Jerome Powell e Mario Draghi.
Jerome Powell e Mario Draghi.

NEW YORK. – La prima di Jerome Powell a Jackson Hole. Il 42mo incontro dei banchieri centrali, organizzato in Wyoming dalla Fed di Kansas City, si apre sullo sfondo di una crescita americana solida, con una disoccupazione ai minimi da decenni e mercati azionari che, nonostante le tensioni politiche, non sembrano incontrare ostacoli nella loro corsa.
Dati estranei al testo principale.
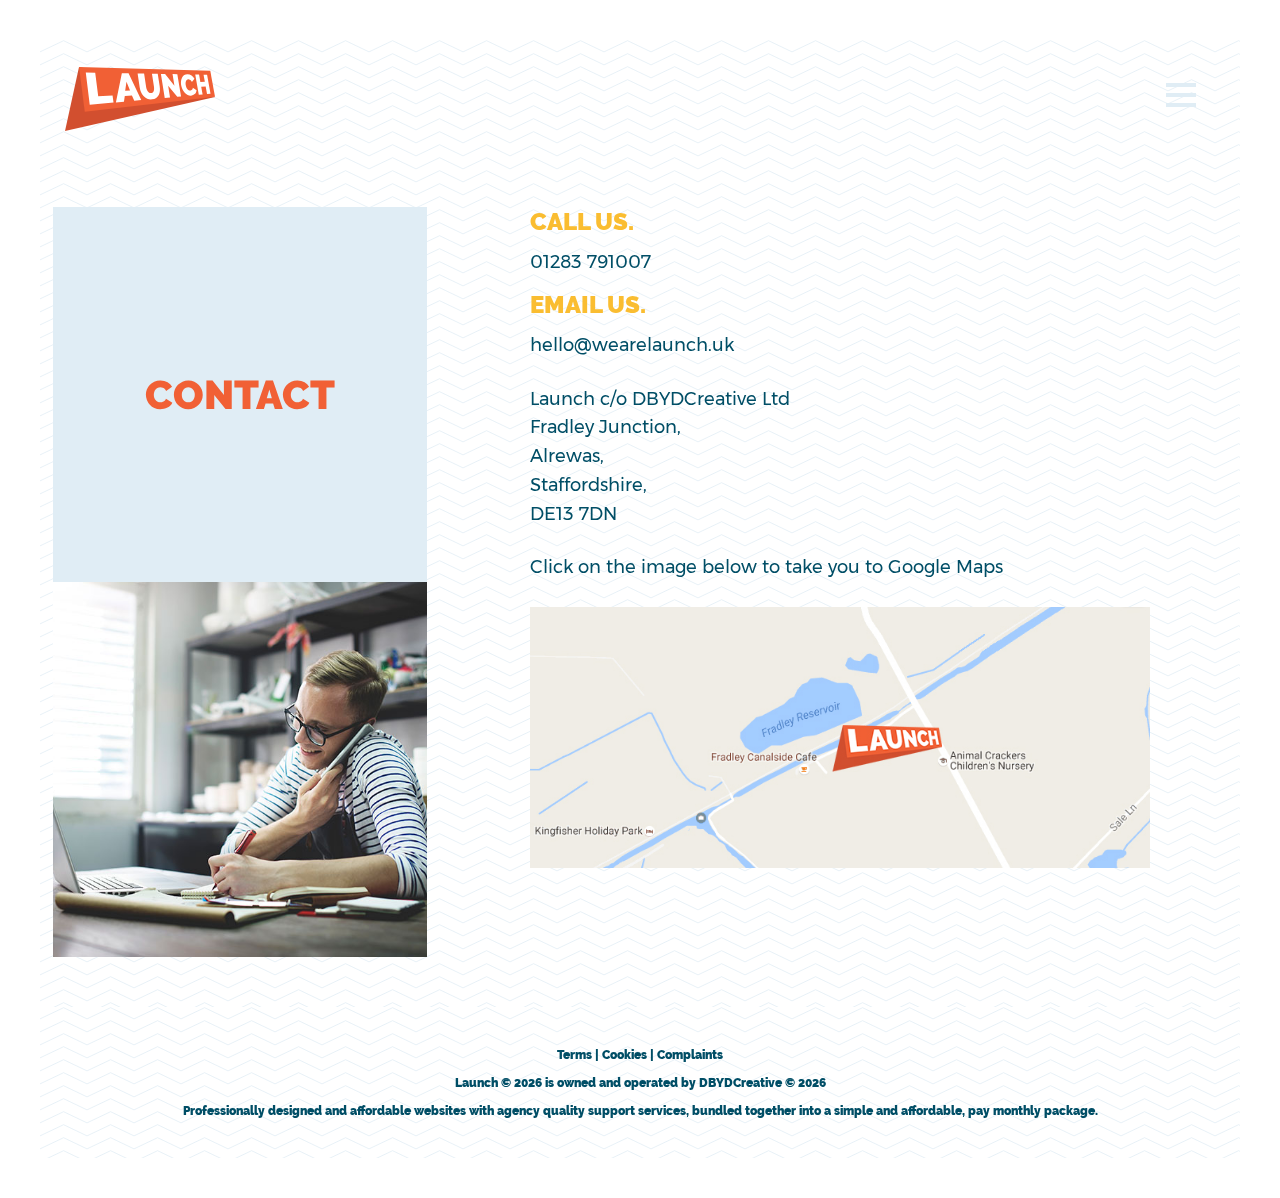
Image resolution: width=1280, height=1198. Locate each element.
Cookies (624, 1055)
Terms (574, 1055)
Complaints (690, 1055)
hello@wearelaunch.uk (632, 345)
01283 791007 (590, 262)
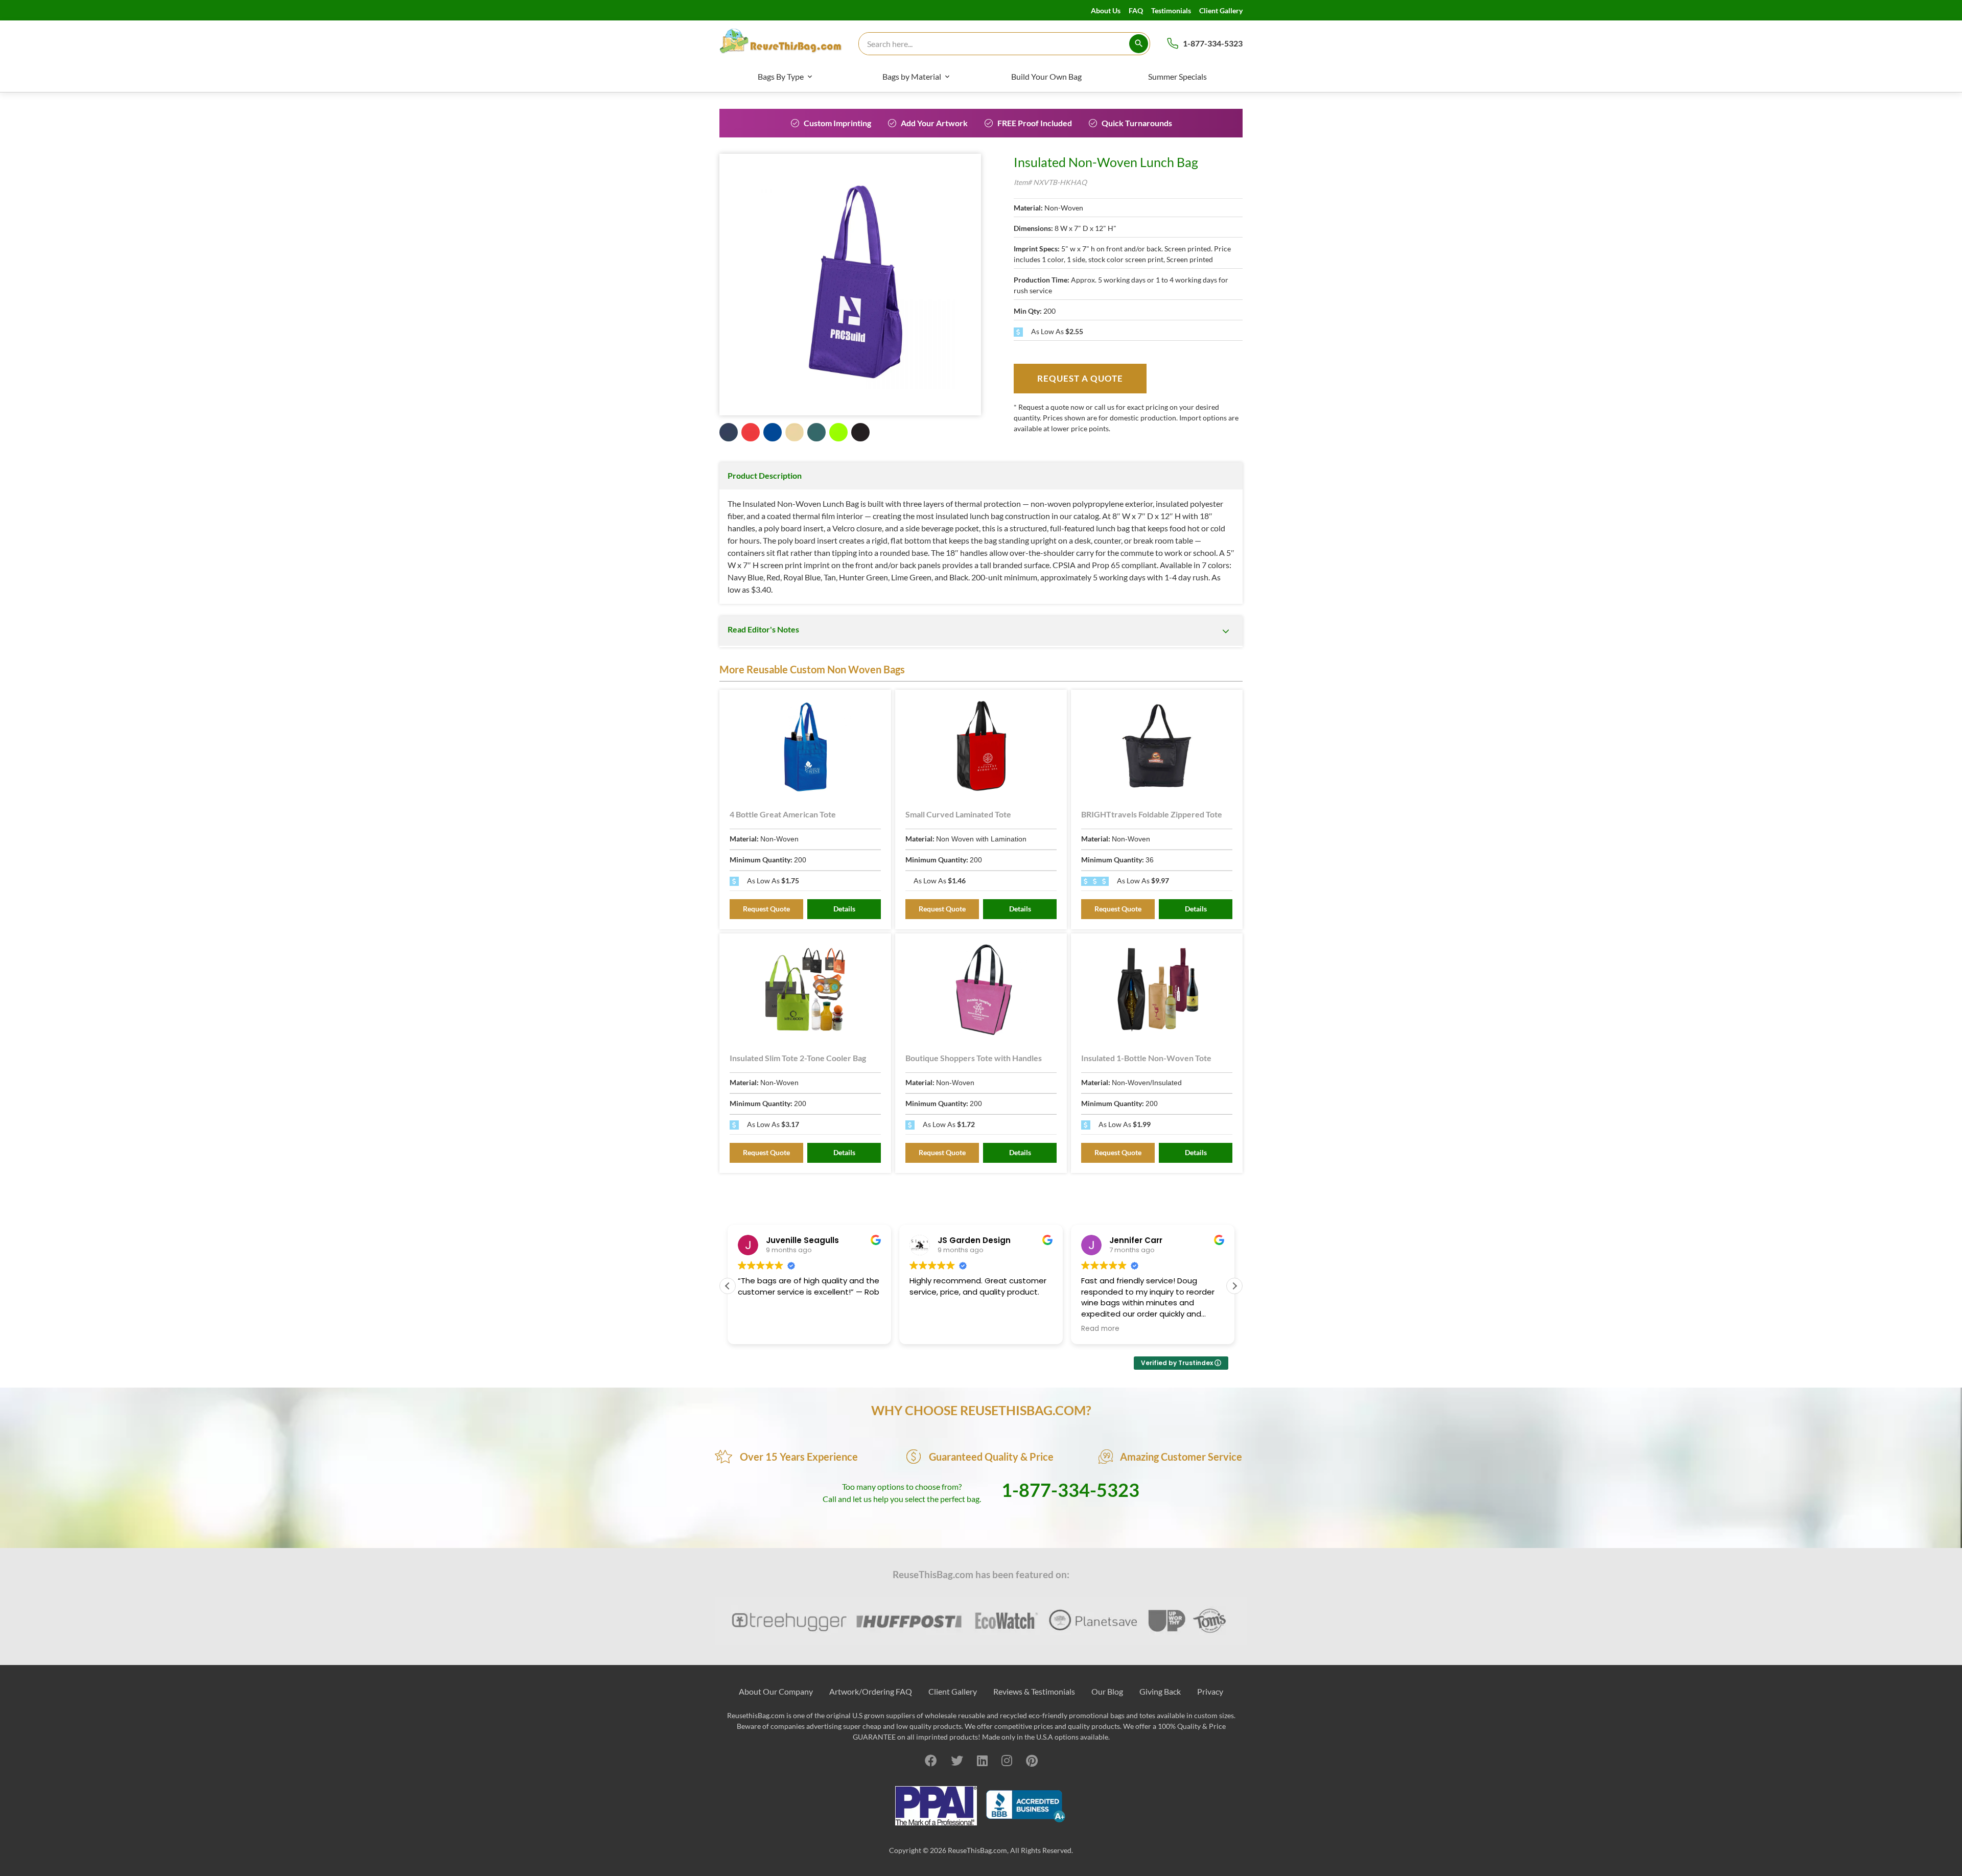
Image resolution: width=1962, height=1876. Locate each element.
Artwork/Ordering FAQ (870, 1691)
Ma all’orizzonte le sfide sono molte, e fra queste la ‘guerriglia’ a distanza fra il presidente della Fed e Donald Trump sui tassi, una possibile guerra commerciale innescata dai dazi e le difficoltà dei mercati emergenti.

Nell’agenda dei lavori anche i monopoli della grandi aziende, con la Fed preoccupata della crescente concentrazione sui mercati e della forza smisurata acquisita da alcuni colossi quali i big tecnologici Google, Apple, Amazon e Facebook. L’eccesiva concentrazione del potere nelle mani di poche aziende fa temere una riduzione della concorrenza, riducendo gli stimoli ad abbassare i prezzi e offrire prodotti innovativi.

Ma non è solo una questione di prezzi per i consumatori: un’eccessiva concentrazione – secondo alcuni recenti studi – può incidere negativamente sulla partecipazione della forza lavoro e potenzialmente sui salari, limitando la forza contrattuale dei dipendenti. Un nodo quest’ultimo che sta a cuore alla Fed: anche se l’economia cresce, e si avvia a chiudere il 2018 con la miglior crescita da almeno un decennio, gli stipendi restano al palo alimentando le disuguaglianze in termini di reddito.

A Powell spetta il compito di inviare un messaggio chiaro ai mercati, cercando di non mostrarsi troppo falco e spaventarli. Un aumento dei tassi di interesse da parte della Fed in settembre è dato per scontato, e l’attenzione è tutta su una possibile quarta stretta nel 2018. Powell ”cercherà probabilmente di segnalare un livello di cauto ottimismo” affermano alcuni analisti, convinti che non mancheranno comunque riferimenti ai rischi al ribasso.

I dazi, l’implosione della lira turca che ha aumentato le pressioni sui mercati emergenti, le indagini sul Russiagate e le elezioni di medio termine negli Stati Uniti sono tutte variabili che possono avere un forte effetto sull’economia e sui mercati. Trump lo ha detto esplicitamente: ”i mercati crollerebbero con un mio impeachment”.

Powell deve rassicurare, pubblicamente o almeno in privato, anche sull’indipendenza della Fed dalle interferenze politiche dopo gli ultimi attacchi di Trump, che ha criticato la banca centrale per i rialzi graduali dei tassi di interesse. L’obiettivo del presidente della Fed è rassicurare da una lato senza scivolare in un ‘battibecco pubblico’ con Trump.